### Extract provided
━━━

# My new camera!!! :)



## $hAzZa (May 2, 2010)

I got my SLR camera this Saturday and have been practicing non stop! The cats don't know what to make of it, but seem relaxed about it 
Bert








Jez








Grace


----------



## MrsL (Jun 1, 2010)

ahhh they are gorgeous!


----------



## Tiggertots (Jun 29, 2009)

Wow! That's some camera, it actually looks like you could reach out and touch them it's so clear! Lovely pics!


----------



## Kaitlyn (Apr 28, 2010)

Wow thats pretty sharp.. what make and model is it? Gorgeous pics.. Tiggertots is right.. they are such high def they could jump right out at you!


----------



## *WillsTillsBills* (May 12, 2009)

Wow!!! amazing quality, I agree with everyone, looks like you could give them a nice tickle!! what camera is it?


----------



## colliemerles (Nov 2, 2007)

brilliant !!!!!!! wish i had a camera like that .


----------



## $hAzZa (May 2, 2010)

Thanks for all your comments guys, I'm a beginner so I got a £300 Sony a230. The lens that came with it doesn't have great zoom so am already saving for a bigger one, it's a great hobby and the cats love posing :thumbup: 

Quite an expensive hobby too, if I as much as crack the lens, it could cost up to £200 for a replacement!


----------



## *WillsTillsBills* (May 12, 2009)

Wow!! Lucky you!! I guess I should start saving now...


----------



## $hAzZa (May 2, 2010)

*WillsTillsBills* said:


> Wow!! Lucky you!! I guess I should start saving now...


Took me a couple of months and no new clothes lol x


----------



## *WillsTillsBills* (May 12, 2009)

━━━

### Given problem a
According to the camera thread, what model of camera did $hAzZa buy?
The rows have no connection to the camera thread.

━━━

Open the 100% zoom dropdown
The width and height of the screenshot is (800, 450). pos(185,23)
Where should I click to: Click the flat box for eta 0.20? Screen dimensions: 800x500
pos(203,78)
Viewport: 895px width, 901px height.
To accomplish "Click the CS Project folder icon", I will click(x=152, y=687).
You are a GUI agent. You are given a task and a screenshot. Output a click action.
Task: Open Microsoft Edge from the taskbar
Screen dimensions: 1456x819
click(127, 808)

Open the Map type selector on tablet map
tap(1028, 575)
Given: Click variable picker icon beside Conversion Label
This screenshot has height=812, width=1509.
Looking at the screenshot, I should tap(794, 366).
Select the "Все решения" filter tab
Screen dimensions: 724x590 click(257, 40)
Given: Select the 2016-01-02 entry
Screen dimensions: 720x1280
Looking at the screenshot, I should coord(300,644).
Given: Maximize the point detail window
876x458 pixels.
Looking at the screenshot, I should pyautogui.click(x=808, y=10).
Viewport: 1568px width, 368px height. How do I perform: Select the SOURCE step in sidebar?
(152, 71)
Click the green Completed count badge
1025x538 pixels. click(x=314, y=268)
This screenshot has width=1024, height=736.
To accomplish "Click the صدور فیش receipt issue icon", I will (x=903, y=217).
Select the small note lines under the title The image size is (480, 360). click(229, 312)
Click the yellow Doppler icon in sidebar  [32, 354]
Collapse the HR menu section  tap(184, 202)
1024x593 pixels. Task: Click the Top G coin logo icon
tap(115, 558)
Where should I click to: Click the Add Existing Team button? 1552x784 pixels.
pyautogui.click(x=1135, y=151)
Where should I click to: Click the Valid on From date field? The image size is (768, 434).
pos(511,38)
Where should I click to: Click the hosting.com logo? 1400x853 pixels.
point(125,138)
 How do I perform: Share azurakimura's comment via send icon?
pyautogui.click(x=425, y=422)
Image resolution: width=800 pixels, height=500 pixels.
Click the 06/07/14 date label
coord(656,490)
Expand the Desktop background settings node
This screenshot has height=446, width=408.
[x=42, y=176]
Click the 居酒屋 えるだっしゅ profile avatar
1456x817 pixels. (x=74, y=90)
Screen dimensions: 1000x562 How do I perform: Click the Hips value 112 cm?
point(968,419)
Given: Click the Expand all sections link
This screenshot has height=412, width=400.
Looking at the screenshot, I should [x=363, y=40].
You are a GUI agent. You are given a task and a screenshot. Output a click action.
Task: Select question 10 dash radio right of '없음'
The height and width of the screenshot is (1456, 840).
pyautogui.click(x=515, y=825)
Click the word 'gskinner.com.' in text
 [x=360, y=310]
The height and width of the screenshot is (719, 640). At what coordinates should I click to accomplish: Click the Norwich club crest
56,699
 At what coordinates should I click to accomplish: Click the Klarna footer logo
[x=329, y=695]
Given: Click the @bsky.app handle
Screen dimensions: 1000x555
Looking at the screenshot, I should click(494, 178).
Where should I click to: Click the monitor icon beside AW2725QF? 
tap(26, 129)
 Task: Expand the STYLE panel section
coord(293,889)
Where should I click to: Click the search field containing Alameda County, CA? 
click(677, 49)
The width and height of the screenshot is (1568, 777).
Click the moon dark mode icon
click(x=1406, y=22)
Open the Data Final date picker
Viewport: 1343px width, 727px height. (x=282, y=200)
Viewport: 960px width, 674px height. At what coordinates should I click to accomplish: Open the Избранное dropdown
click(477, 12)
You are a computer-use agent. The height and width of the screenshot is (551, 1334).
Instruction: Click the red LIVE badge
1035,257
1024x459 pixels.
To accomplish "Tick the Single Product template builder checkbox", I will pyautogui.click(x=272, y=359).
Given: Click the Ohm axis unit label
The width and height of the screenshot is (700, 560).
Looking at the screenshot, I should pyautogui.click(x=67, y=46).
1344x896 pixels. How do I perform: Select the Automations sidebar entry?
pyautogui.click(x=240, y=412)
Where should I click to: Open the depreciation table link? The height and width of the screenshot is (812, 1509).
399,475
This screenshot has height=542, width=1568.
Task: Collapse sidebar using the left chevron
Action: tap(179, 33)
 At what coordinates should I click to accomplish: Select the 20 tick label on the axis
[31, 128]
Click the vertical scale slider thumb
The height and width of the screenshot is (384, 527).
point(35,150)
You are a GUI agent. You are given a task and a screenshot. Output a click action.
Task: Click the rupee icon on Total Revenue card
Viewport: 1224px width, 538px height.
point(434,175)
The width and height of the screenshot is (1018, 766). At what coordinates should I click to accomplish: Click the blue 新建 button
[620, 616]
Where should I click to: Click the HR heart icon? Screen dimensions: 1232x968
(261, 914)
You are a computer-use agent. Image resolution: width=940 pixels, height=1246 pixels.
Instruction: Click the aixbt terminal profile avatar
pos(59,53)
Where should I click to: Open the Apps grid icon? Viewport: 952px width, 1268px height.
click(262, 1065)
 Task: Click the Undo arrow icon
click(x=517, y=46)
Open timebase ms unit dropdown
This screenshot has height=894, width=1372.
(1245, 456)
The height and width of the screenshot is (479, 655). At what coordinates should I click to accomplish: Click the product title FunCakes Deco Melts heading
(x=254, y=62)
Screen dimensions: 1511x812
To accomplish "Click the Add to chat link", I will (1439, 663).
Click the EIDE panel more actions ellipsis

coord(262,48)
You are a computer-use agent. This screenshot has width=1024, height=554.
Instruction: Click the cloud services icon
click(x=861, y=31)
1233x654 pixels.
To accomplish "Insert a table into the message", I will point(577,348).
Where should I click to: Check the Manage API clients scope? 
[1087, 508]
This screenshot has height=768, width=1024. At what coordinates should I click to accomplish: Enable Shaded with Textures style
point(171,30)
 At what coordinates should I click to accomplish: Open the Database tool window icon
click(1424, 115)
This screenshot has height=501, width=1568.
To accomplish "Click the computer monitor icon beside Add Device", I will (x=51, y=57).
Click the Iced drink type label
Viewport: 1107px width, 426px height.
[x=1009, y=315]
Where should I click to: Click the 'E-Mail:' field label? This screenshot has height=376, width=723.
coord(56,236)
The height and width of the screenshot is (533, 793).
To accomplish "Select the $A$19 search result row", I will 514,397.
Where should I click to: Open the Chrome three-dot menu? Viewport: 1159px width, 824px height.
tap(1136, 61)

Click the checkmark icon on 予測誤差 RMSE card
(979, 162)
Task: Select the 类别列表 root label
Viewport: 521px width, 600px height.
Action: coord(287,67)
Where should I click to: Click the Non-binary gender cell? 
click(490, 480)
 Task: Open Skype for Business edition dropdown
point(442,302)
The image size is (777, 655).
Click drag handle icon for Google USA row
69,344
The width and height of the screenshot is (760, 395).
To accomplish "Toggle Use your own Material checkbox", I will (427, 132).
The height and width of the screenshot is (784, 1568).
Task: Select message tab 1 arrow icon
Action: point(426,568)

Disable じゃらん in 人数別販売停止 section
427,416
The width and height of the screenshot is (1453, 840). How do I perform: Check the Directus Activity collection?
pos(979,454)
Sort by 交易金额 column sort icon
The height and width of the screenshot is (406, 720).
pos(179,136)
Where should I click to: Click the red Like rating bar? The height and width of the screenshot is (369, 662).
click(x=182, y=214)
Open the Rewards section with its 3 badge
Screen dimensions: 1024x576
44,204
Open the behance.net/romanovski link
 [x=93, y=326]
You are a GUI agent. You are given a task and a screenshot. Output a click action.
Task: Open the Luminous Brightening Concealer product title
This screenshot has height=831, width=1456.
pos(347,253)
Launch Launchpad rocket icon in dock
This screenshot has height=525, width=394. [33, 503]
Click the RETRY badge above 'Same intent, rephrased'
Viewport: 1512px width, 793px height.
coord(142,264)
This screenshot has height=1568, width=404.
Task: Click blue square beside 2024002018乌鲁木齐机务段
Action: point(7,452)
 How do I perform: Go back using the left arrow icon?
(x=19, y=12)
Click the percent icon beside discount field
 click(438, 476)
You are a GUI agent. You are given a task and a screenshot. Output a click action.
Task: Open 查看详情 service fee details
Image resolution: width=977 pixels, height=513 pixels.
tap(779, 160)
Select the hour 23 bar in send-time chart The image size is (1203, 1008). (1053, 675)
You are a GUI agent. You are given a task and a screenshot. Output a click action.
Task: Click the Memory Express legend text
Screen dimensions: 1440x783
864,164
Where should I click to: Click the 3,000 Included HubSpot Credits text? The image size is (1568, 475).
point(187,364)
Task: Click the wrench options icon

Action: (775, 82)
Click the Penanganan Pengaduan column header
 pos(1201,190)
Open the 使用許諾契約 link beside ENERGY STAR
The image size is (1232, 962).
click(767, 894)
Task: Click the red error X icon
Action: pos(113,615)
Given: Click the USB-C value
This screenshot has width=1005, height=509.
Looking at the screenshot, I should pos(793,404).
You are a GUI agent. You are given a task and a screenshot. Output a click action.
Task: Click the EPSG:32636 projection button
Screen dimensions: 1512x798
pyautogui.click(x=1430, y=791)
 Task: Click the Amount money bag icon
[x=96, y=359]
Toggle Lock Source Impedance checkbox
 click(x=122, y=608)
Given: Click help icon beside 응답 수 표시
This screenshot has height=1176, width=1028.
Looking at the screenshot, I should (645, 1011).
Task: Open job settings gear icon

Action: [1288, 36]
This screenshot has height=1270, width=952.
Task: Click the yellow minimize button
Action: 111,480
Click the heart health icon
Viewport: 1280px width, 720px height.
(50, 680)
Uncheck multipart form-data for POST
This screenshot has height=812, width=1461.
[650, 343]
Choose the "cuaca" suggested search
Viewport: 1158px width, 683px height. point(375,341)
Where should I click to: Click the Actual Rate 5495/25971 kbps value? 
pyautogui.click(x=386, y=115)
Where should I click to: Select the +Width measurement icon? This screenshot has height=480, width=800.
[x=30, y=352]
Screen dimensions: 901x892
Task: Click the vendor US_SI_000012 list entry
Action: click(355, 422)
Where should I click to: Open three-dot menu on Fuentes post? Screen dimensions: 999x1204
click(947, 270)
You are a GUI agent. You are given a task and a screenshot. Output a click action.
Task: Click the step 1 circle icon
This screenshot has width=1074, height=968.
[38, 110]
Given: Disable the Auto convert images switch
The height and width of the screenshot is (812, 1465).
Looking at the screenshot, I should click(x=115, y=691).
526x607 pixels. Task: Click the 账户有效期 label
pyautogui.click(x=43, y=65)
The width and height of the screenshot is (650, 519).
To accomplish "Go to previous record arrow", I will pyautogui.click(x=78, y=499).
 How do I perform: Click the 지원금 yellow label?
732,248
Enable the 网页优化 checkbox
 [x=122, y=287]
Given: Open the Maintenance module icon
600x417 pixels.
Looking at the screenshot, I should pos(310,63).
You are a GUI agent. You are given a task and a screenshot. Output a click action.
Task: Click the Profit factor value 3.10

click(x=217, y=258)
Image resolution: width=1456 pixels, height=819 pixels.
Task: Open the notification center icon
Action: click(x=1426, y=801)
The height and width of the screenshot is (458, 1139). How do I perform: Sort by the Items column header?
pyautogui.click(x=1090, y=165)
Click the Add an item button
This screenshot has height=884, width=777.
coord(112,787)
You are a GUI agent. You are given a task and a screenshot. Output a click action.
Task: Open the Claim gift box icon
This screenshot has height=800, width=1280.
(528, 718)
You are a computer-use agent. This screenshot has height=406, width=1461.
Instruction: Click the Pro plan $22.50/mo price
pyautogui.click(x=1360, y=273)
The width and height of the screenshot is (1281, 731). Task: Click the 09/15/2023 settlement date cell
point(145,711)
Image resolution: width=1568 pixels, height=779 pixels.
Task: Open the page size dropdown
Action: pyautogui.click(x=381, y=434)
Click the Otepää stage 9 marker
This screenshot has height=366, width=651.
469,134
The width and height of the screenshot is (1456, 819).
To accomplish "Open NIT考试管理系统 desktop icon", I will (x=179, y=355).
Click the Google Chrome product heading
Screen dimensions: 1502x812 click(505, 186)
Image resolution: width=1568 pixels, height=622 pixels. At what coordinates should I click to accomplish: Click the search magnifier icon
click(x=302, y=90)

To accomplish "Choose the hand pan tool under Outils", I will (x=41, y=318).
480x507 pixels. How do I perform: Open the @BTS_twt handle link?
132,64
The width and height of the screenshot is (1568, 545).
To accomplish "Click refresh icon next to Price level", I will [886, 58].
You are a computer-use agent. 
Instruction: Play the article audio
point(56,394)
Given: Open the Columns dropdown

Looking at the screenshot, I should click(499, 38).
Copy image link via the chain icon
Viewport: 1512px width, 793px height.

━━━

### Given problem b
Please reproduce, character for character, the part of the rows that opens with the line containing "Where should I click to: Click the 3,000" and closes with the line containing "Action: pos(113,615)".

### Exercise answer a
A Sony a230, which cost £300.

### Exercise answer b
Where should I click to: Click the 3,000 Included HubSpot Credits text? The image size is (1568, 475).
point(187,364)
Task: Click the wrench options icon

Action: (775, 82)
Click the Penanganan Pengaduan column header
 pos(1201,190)
Open the 使用許諾契約 link beside ENERGY STAR
The image size is (1232, 962).
click(767, 894)
Task: Click the red error X icon
Action: pos(113,615)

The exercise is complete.